Can you elaborate on what you meant by "using it just before gnuplot"?

I've tried this:

cat $MGLOGFILE | trpr drec real auto X | tee | gnuplot -noraise -persistBut the behavior seems the same as it was before. Each successive call to that line causes another new gnuplot window to pop up.

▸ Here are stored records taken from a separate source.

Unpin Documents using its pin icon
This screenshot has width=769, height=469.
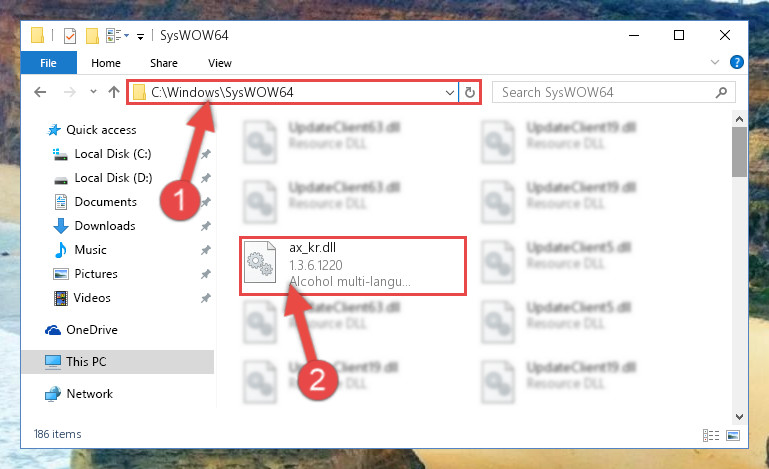tap(206, 202)
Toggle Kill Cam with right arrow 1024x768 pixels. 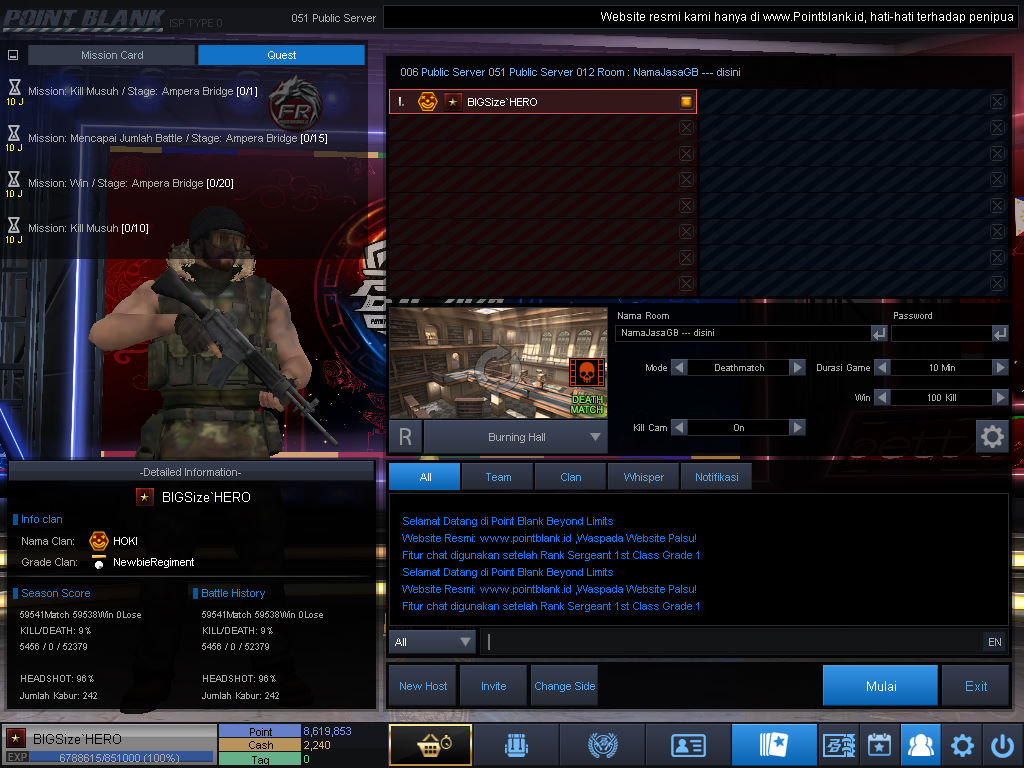coord(797,427)
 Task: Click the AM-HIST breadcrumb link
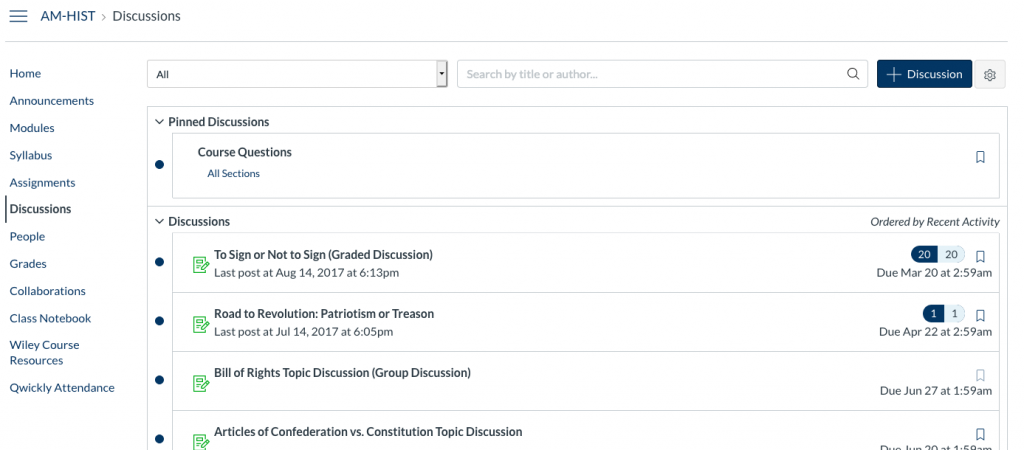coord(68,16)
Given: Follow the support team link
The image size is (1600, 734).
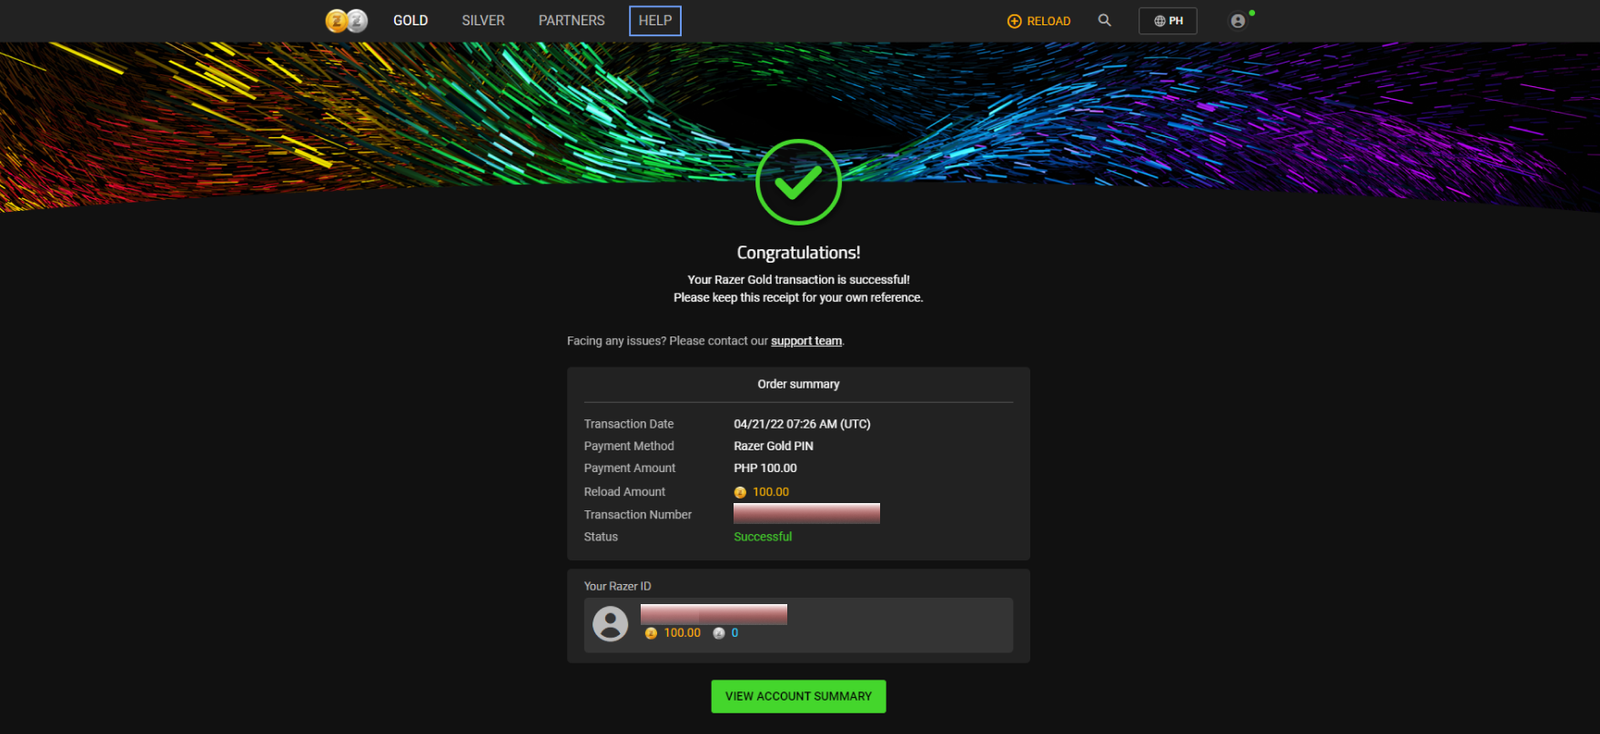Looking at the screenshot, I should (x=806, y=341).
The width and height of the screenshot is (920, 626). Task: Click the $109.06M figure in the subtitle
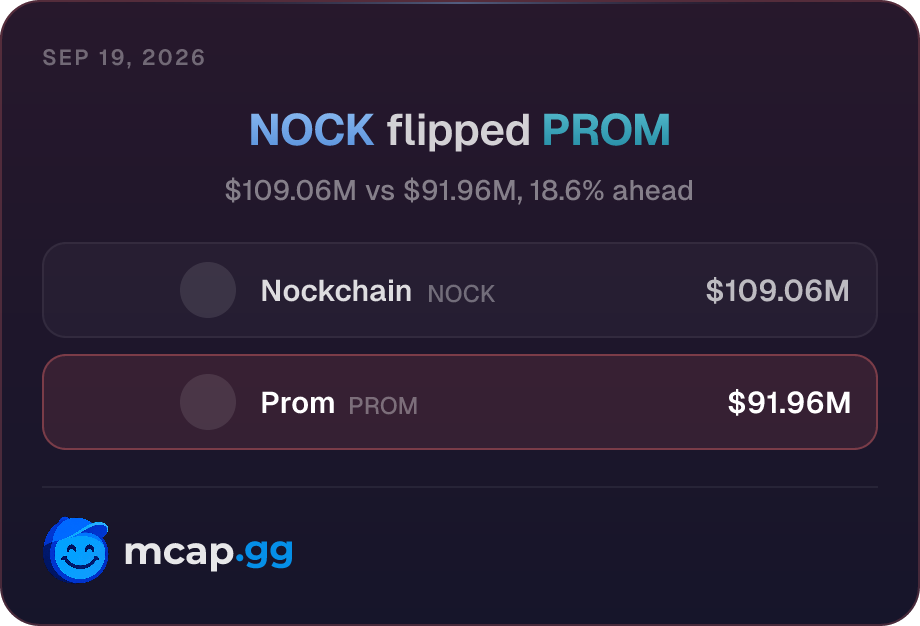290,191
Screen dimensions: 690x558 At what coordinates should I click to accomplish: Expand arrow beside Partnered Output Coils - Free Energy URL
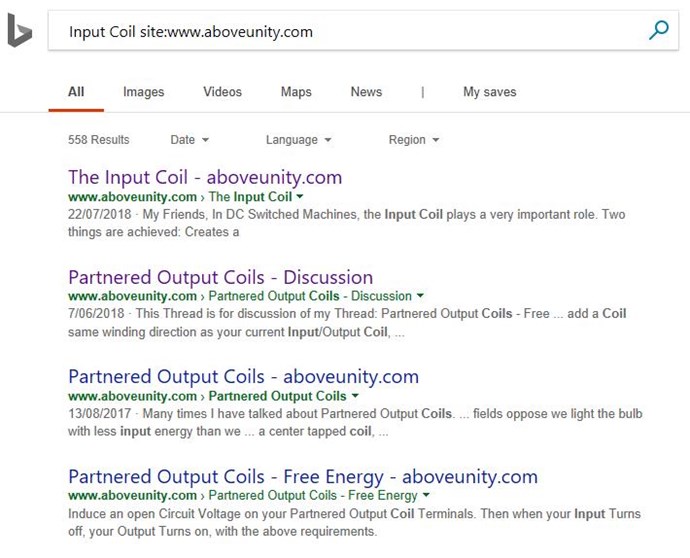click(x=426, y=495)
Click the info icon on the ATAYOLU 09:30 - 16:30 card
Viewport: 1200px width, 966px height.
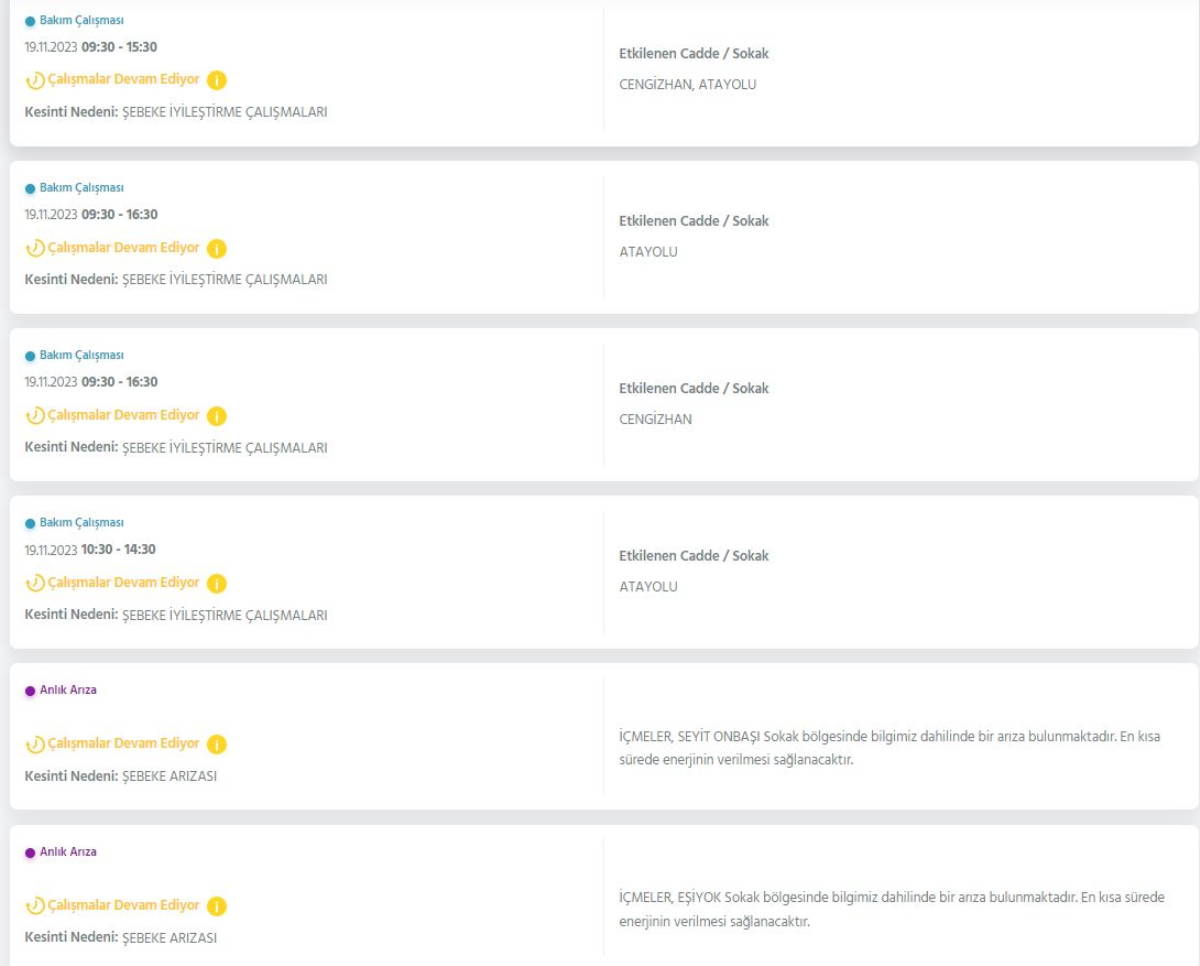(217, 248)
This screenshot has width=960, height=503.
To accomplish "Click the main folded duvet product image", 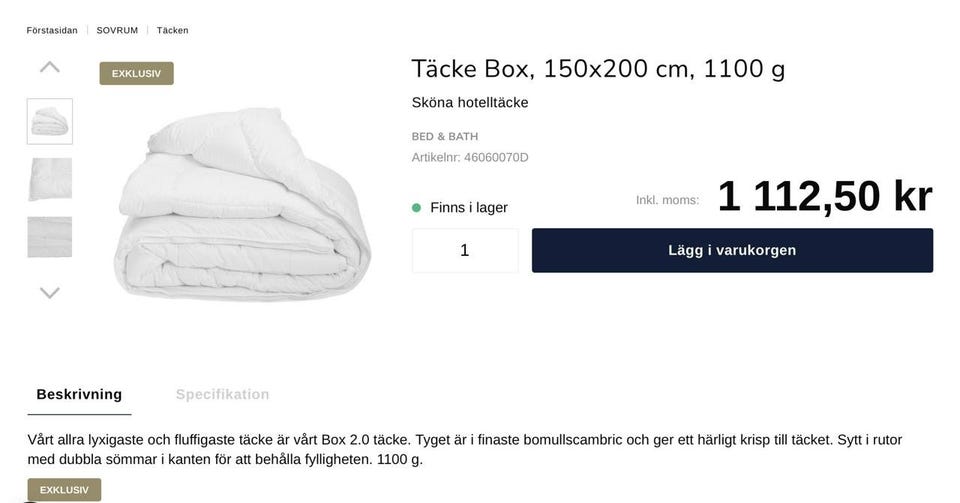I will [242, 204].

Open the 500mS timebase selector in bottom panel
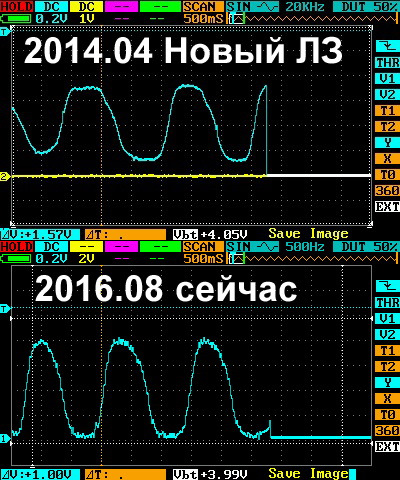pos(203,258)
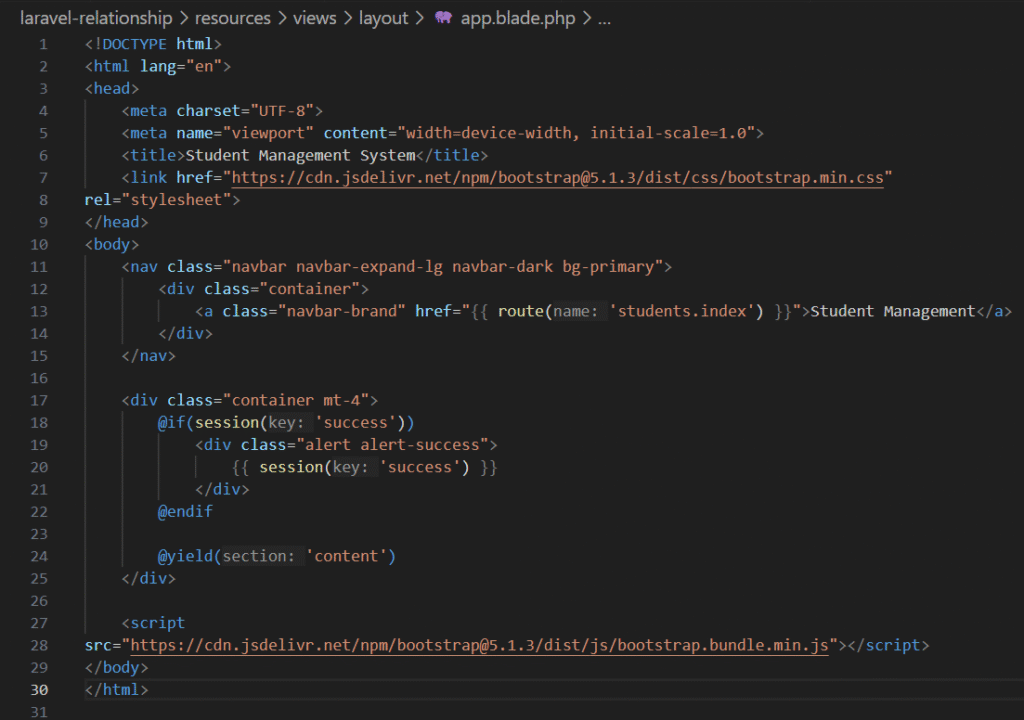
Task: Click the Blade elephant file icon in breadcrumb
Action: (443, 18)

This is perhaps an approximation of you want to do:


#! /bin/sh

for i in sin cos tan
do
echo $i 1>&2
echo "plot $i(x)"
sleep 3
done | gnuplot -persist


I tried to use a named pipe, but didn't succeed, maybe there is a way. Also, it may be possible to keep terminal output on stdout, and choose another file descriptor to pass the gnuplot commands on.

Tony7682
April 27th, 2009, 11:02 AM
Awesome! That's it! Pipe the entire for loop into gnuplot! Thanks so much!!


for i in $(seq 1 180)
do
sleep 10
cat $MGLOGFILE | trpr drec real auto X
done | gnuplot -persist

tjoccam
October 24th, 2009, 02:55 AM
Hi, I used these hints and they are very useful indeed, but I'm not quite there. I succeeded with an animation using pre-made files. My code snippet is:
( echo "set yrange [-5:5]"
echo "plot sin(x)"
sleep 1
for j in 0 1 2 3 4 ; do
for i in 0 1 2 3 4 5 6 7 8 9 10 11 12 13 14 15 16 17 18 19 20 21 22 23 ; do
echo "plot \"plot$i\" using 1:2 with linespoints"
sleep 0.15
done
done
) | gnuplot -persist
with some plot files I prepared ahead of time. (Without the plot sin(x) it pauses and then spits out several plots.) What I really want is to pipe in the output of 1 program, which has its own internal pauses, giving me an animation. Embedding plot "-" or plot '-' does not seem to work. What am I missing? TIA, Larry

Arndt
October 25th, 2009, 12:38 PM
Hi, I used these hints and they are very useful indeed, but I'm not quite there. I succeeded with an animation using pre-made files. My code snippet is:
( echo "set yrange [-5:5]"
echo "plot sin(x)"
sleep 1
for j in 0 1 2 3 4 ; do
for i in 0 1 2 3 4 5 6 7 8 9 10 11 12 13 14 15 16 17 18 19 20 21 22 23 ; do
echo "plot \"plot$i\" using 1:2 with linespoints"
sleep 0.15
done
done
) | gnuplot -persist
with some plot files I prepared ahead of time. (Without the plot sin(x) it pauses and then spits out several plots.) What I really want is to pipe in the output of 1 program, which has its own internal pauses, giving me an animation. Embedding plot "-" or plot '-' does not seem to work. What am I missing? TIA, Larry

I'm not sure. Pipe I/O is buffered, which may be the reason for the pausing problems. If so, maybe using the program 'expect' to connect the two programs will work better.